## [PAGE]
* begin *
Basic Concepts of Auditing | UGC NET Commerce Preparation Course

  • Auditing is an independent examination of financial information of any organization, regardless of its nature or size, with the purpose of expressing an opinion on it.
  • The term "Audit" originates from the Latin word "Audire," which means "to hear." It involves verifying the financial status presented in financial statements.
  • It aims to evaluate accounts to confirm whether financial statements offer an accurate representation of the financial status and performance of the organization.
  • Auditing also serves as an intelligent and critical assessment of the accuracy, reliability, and sufficiency of accounting data and statements.
  • According to R.K. Mautz, auditing focuses on validating accounting information to ensure the precision and trustworthiness of accounting statements and reports.

Objectives of Auditing

The objectives of auditing evolve with advancements in business practices. These objectives can be categorized as:

  • Main Objective
  • Subsidiary Objectives

Main Objective

The primary goal of auditing is to ascertain the reliability of financial statements, including the financial position and profit and loss accounts. The aim is to ensure that the accounts provide a true and fair representation of the business and its transactions. Auditing also aims to confirm that, at a specific date, both the profit and loss account and the balance sheet accurately reflect the financial standing of the business. Therefore, the main objective is to form an independent judgment on the reliability of accounts and the truthfulness and fairness of the financial status and results of operations.
* end *
## [STATED PROBLEM 1]
Answer these from the auditing text:
(a) From which Latin word does the term "Audit" originate, and what does that word mean?
(b) Into which two categories are the objectives of auditing divided?
(c) Whom does the text cite as saying that auditing focuses on validating accounting information?
## [STATED PROBLEM 2]
Copy the passage of the auditing text that begins at the words "Basic Concepts of" and stops after the words "opinion on it.".
## [STATED PROBLEM 3]
Continue the auditing text with the passage that follows its last sentence.

## [EXTRACTED INFORMATION]
* begin *
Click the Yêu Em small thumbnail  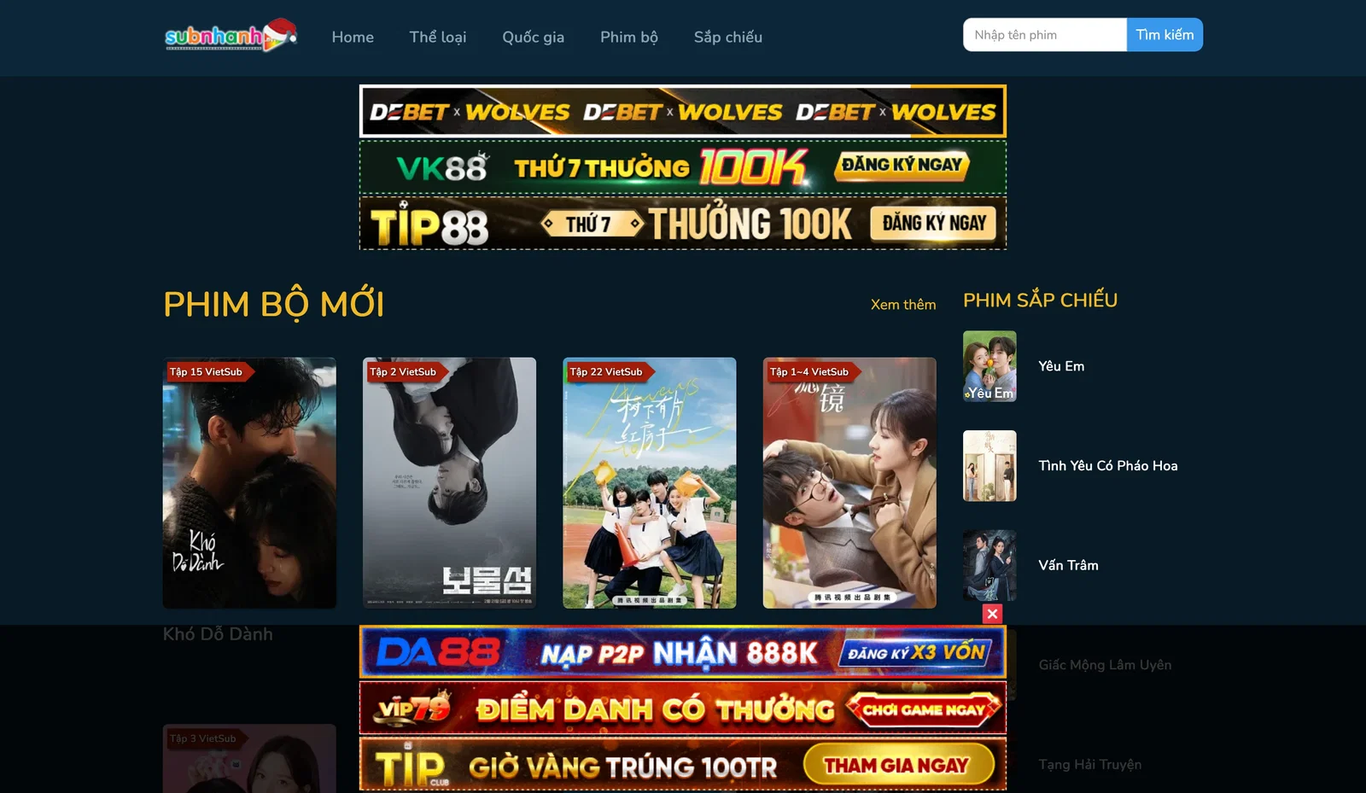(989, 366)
* end *
* begin *
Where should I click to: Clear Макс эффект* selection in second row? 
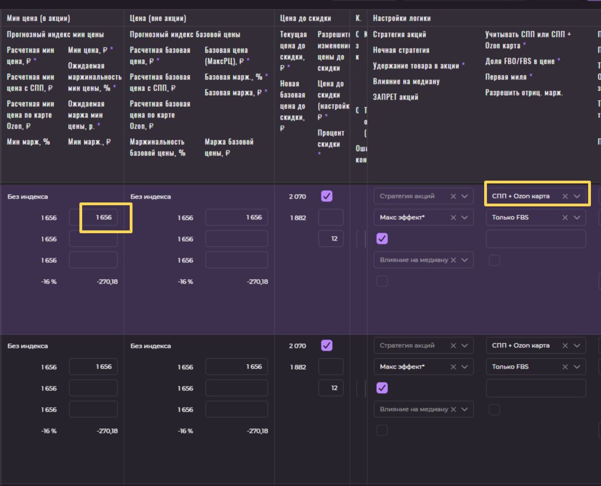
* end *
## [TASK OUTPUT 1]
(a) It originates from "Audire," which means "to hear."
(b) Main Objective and Subsidiary Objectives.
(c) R.K. Mautz.

## [TASK OUTPUT 2]
Basic Concepts of Auditing | UGC NET Commerce Preparation Course

  • Auditing is an independent examination of financial information of any organization, regardless of its nature or size, with the purpose of expressing an opinion on it.

## [TASK OUTPUT 3]
Subsidiary Objectives

Detection and Prevention of Fraud:

  • Fraud detection and prevention rank among the key subsidiary objectives of auditing. Fraud involves intentional misrepresentation of financial information and can encompass activities such as manipulation, falsification, or alteration of financial records; misappropriation of assets; misapplication of accounting policies; recording transactions without evidence; and concealing the impact of transactions from records.

Detection and Prevention of Errors:

  • Another critical objective of auditing involves identifying and preventing errors in financial statements. Through auditing, efforts are made to ensure that there is no misrepresentation in financial statements. These errors can be identified by thoroughly examining and verifying the books of accounts, vouchers, ledger accounts, and other relevant documents.

Question for Basic Concepts of Auditing
Try yourself:
What is the main objective of auditing?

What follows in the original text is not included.